Diagnostic Procedures
The evaluation begins with a comprehensive review of the patient’s medical, surgical, and sexual history, including a detailed medication list. The physician will ask about the onset of the condition, whether it is situational or total, and if the patient still experiences the sensation of orgasm. This history helps determine if the cause is likely neurological, anatomical, or psychogenic.
A physical examination, including a focused neurological assessment, is performed to check for signs of peripheral neuropathy or nerve damage. The definitive test to confirm anejaculation and rule out retrograde ejaculation is a post-orgasm urinalysis. The patient provides a urine sample immediately after climaxing.
If the urine sample contains a significant number of sperm, the diagnosis is retrograde ejaculation. The absence of sperm in the post-orgasm urine confirms anejaculation, indicating that semen failed to enter the urethra. Further testing, such as hormone panels or specialized neurological tests, may be performed to pinpoint the underlying cause.
Medical and Behavioral Treatments
Treatment depends on the identified cause, with the first step often involving the cessation or adjustment of any causative medication. If a pharmacological agent is suspected, switching to an alternative drug or temporarily discontinuing the medication can restore normal ejaculatory function. For psychogenic or situational anejaculation, behavioral therapy, sex counseling, and cognitive behavioral techniques can be effective in overcoming learned inhibitions.
When the cause is neurological, particularly from spinal cord injury, physical stimulation techniques are often employed as a first-line intervention. Penile vibratory stimulation (PVS) uses a specialized, high-amplitude vibrator applied to the head of the penis to trigger the ejaculation reflex. PVS is non-invasive and successfully retrieves sperm for many men with upper motor neuron lesions.
If PVS proves ineffective, the specialized procedure of electroejaculation (EEJ) may be used. EEJ involves the insertion of a rectal probe that delivers a controlled electrical current to stimulate the nerves and glands responsible for ejaculation. This procedure is typically performed under anesthesia or deep sedation in a clinic setting and is effective in obtaining a semen sample for men with severe neurological damage.

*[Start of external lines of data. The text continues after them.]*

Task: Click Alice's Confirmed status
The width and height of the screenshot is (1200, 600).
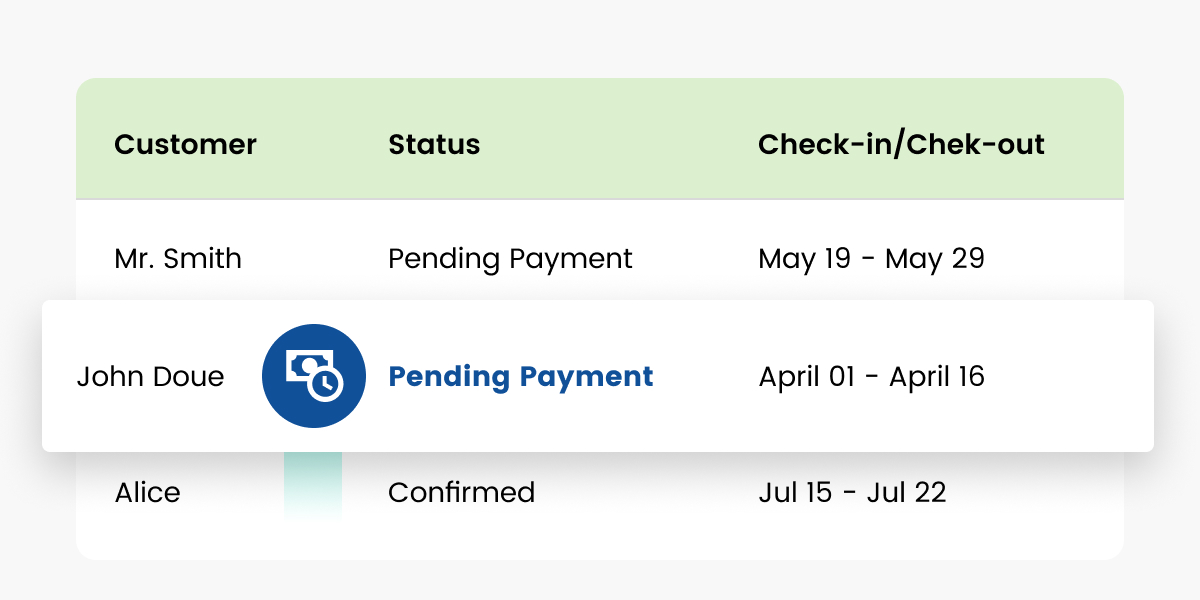Action: 461,492
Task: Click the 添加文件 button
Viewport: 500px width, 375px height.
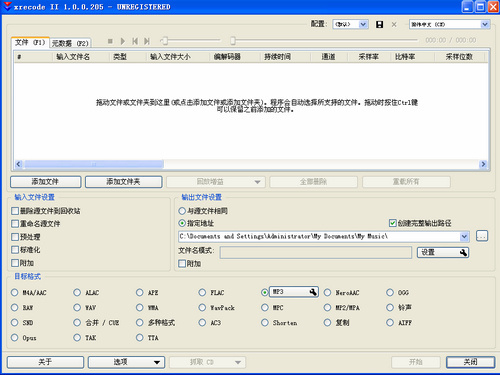Action: tap(46, 182)
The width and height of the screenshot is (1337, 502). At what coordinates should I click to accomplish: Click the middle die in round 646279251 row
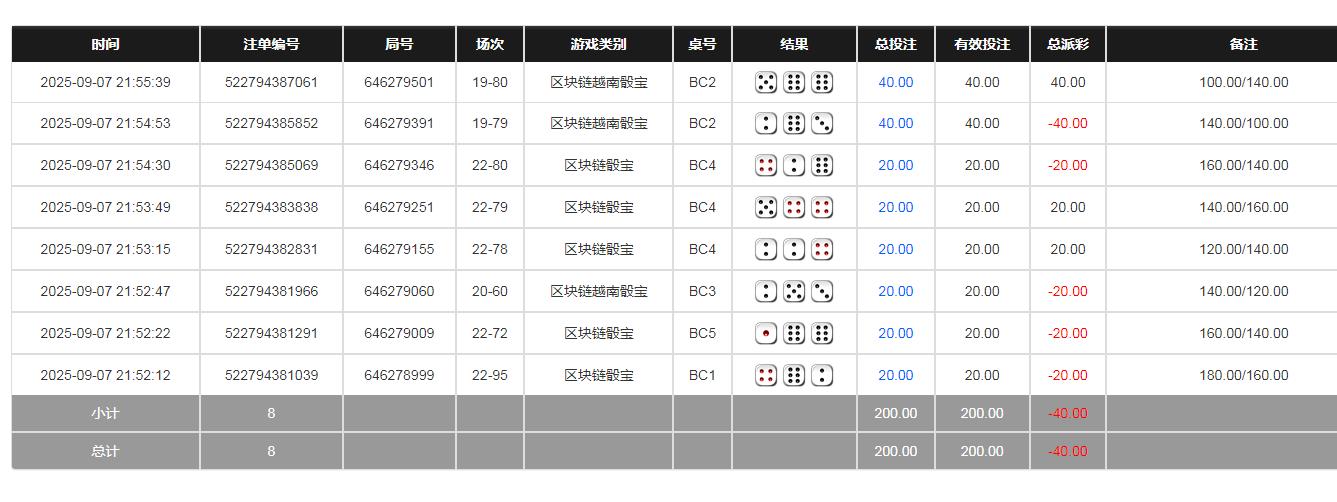794,208
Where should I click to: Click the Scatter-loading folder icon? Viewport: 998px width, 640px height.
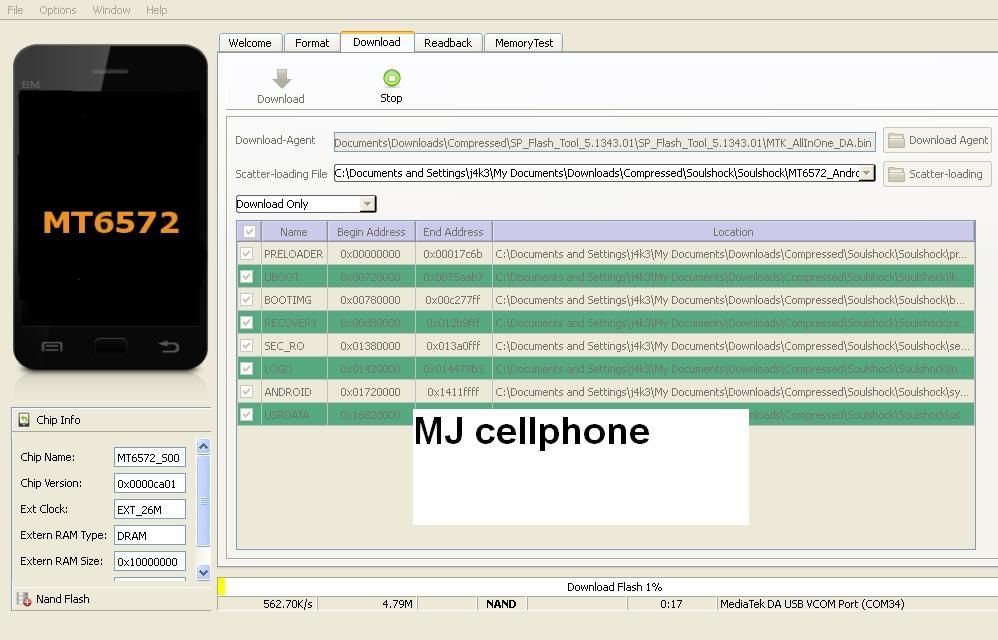click(896, 174)
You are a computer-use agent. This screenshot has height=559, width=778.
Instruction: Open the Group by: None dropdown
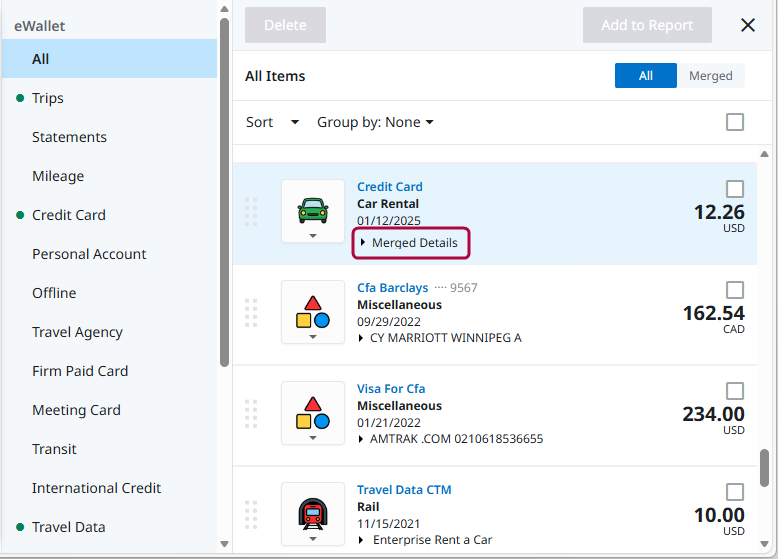point(375,122)
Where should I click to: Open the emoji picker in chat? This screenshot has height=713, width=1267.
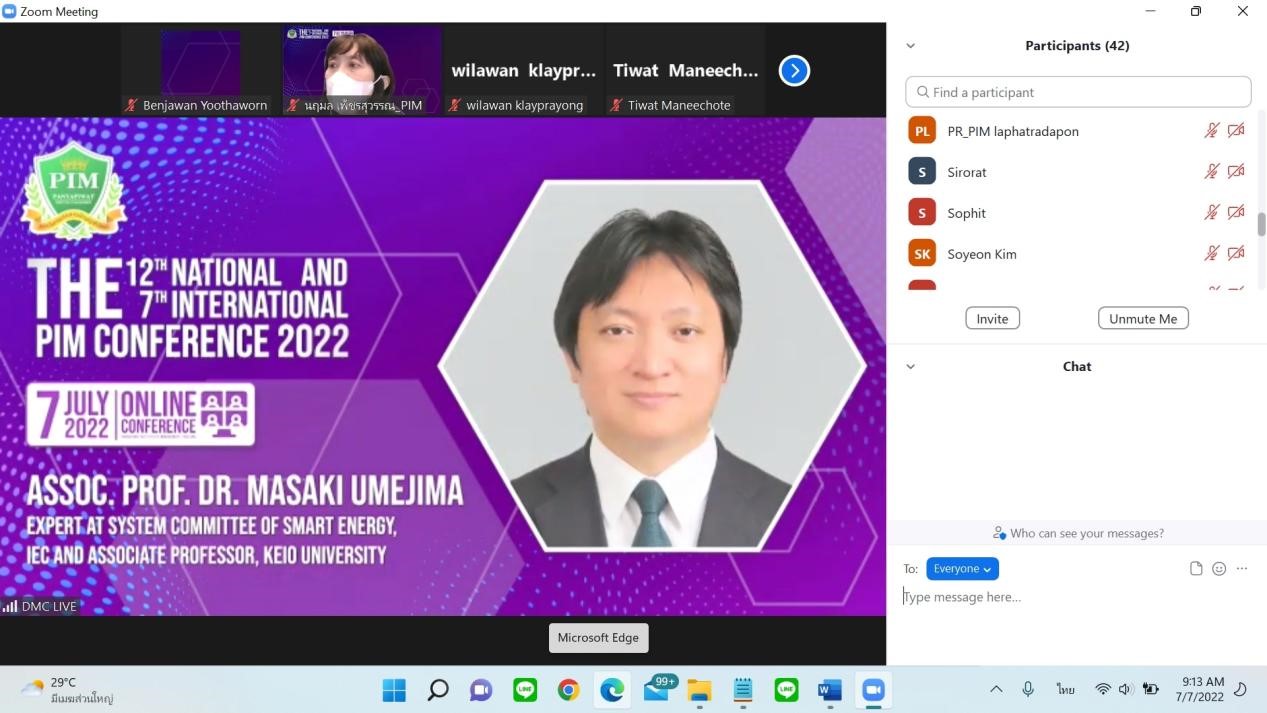[1219, 568]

Reproductive and Fertility Considerations
Anejaculation is a direct cause of male infertility because it prevents the delivery of sperm into the female reproductive tract for natural conception. While the man still produces healthy sperm, the failure of the transport mechanism necessitates intervention if the couple wishes to conceive. The retrieved semen, whether through PVS or EEJ, is often of lower quality, exhibiting reduced motility.
The quality of the retrieved sample dictates the type of assisted reproductive technology (ART) that must be used. Samples with sufficient sperm can sometimes be used for intrauterine insemination (IUI), where the sperm is directly placed into the woman’s uterus. However, the poor motility common in electroejaculates often requires more advanced techniques.
More commonly, the sperm is used for in vitro fertilization (IVF) combined with intracytoplasmic sperm injection (ICSI). ICSI is a technique where a single, viable sperm is injected directly into an egg to achieve fertilization. If PVS and EEJ fail to retrieve a sample, or if the retrieved sperm is non-viable, surgical sperm retrieval techniques are the final option. These procedures, such as testicular sperm extraction (TESE) or percutaneous epididymal sperm aspiration (PESA), involve obtaining sperm directly from the testicle or epididymis for use with ICSI.